Prof. Dr. Kenan Gürsoy ile “Salı Dersleri” – 226. Ders
22 Nisan 2025
Cenan Eğitim Kültür ve Sağlık Vakfı tarafından canlı yayınlanan dersleri Youtube üzerinden takip edebilirsiniz.
Dersin İçeriği ve Ana Başlıklar
Güncel Dünya Krizleri ve Manevi Otoritenin Önemi
Gürsoy, Vatikan’daki papalık seçimlerini ve bu seçimlerin sadece dini değil, aynı zamanda siyasi ve toplumsal alanlardaki etkilerini ele alıyor. Papa gibi figürlerin, dünyanın yaşadığı kriz ve bunalımlarda toplumlara manevi liderlik sunduğunu, bu tür makamların kaybının “manevi boşluk” yarattığını vurguluyor.
İnsanlık Krizleri: Tarihsel ve Evrensel Boyut
İnsanlığın dönemsel krizlerinin sadece günümüzle sınırlı olmadığını; tarihin her döneminde benzer bunalımların yaşandığını belirtiyor. Bu krizlerden çıkış yolunu ise tarih boyunca bilge kişiler ve peygamberler sayesinde bulduğumuzu, onların özellikle toplumların çöküşe sürüklendiği anlarda ortaya çıktıklarını ifade ediyor.
Bilim, Sanat ve Ahlak: Tek Başına Yeterli mi?
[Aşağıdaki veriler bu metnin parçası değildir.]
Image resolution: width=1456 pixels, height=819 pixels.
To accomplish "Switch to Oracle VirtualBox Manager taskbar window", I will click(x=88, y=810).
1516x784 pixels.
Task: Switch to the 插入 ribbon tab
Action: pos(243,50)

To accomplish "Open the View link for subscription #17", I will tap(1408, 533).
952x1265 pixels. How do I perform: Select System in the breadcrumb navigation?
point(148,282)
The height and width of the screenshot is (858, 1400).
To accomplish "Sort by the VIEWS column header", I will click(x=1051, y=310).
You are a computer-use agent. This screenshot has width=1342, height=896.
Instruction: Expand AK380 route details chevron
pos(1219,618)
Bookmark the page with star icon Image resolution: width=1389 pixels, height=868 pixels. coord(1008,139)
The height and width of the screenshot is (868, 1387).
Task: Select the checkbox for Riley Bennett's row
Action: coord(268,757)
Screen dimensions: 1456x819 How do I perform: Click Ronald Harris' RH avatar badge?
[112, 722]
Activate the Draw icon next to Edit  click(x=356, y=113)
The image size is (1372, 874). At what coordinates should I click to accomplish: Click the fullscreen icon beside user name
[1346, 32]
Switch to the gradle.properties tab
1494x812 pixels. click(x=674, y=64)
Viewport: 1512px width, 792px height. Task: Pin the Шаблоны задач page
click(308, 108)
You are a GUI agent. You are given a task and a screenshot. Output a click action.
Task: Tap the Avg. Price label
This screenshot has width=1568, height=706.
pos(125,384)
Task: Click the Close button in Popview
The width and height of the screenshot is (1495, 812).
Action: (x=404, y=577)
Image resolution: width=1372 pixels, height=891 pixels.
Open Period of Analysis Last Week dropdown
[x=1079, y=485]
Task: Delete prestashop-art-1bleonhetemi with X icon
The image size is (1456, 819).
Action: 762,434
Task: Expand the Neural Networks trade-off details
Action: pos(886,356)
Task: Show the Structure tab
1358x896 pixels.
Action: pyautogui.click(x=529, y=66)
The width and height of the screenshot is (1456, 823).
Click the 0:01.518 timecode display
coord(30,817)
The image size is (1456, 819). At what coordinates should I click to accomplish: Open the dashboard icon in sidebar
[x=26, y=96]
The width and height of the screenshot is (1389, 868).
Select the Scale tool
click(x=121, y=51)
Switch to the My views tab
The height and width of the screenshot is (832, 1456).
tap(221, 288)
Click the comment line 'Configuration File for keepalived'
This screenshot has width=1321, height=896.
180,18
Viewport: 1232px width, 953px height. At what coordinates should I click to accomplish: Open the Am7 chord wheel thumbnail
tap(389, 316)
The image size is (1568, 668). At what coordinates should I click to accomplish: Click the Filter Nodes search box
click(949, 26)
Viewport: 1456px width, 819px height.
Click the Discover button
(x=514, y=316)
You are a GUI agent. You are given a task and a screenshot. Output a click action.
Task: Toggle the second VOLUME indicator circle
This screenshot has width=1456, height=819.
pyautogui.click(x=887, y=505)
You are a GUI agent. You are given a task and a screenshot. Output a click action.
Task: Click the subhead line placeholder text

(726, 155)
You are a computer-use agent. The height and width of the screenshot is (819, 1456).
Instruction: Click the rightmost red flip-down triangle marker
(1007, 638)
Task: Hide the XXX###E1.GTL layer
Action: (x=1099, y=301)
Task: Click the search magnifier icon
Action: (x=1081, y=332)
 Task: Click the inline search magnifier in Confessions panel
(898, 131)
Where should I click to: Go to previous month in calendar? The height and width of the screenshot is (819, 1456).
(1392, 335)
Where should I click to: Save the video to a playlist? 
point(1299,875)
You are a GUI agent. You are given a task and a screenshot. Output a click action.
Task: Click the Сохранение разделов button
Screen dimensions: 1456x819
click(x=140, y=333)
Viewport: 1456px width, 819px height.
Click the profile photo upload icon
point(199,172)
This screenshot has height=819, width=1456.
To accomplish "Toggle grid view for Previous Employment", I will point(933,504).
Fizik, kimya, biyoloji veya sanat gibi alanların insanı zenginleştirdiğini kabul eden Gürsoy, insanın varoluşsal problemlerine asıl çözümün aşkın (transcendent) bir boyutta, yani fıtratına uygun manevi ve ahlaki bir derinlikte aranması gerektiğini söylüyor. Dinin ve vahyin insan doğasına hitap ettiğini, ahlakın da kuru bir kural yığını olmaktan öte, içsel bir bağlılık gerektirdiğini belirtiyor.
Ahlak, Hikmet ve Bilgelik Arayışı
Gürsoy, gerçek bir bilimin ve teknolojinin ahlaki değerlerle beslenmezse, insanlık için yıkıcı sonuçlar doğurabileceğine dikkat çekiyor (örnek: Hiroşima, Gazze). Bilimsel ve teknolojik gelişmelerin de bir “değerler sistemi” ve hakikat arayışı ile bütünleşmesi gerektiğini vurguluyor.
Ahlakın, hikmet (bilgelik) ile birleştiğinde insanın varlığında köklü bir değişim ve olgunlaşma sağladığını; ahlaksız bir bilim anlayışının toplumsal felaketlere kapı aralayacağını dile getiriyor.
Felsefe ve Tasavvufun Bütünlüğü
Dersin önemli bir bölümü, felsefe ile tasavvufun nasıl bir arada ele alınabileceği ve birbirini dışlamayan, bilakis bütünleyen bilgi ve deneyim alanları olduğuna ayrılmıştır. Farklı bilgi disiplinlerinin (felsefe, bilim, tasavvuf) birbirine açık olması, insanın hakikate erişiminde çok yönlü ve bütüncül bir yaklaşımı mümkün kılar. Tasavvufun özü, “hakikatin hakkını teslim etmek” ve tevhid (birlik) ilkesini hayatın tüm alanlarına yaymak olarak sunulmuştur.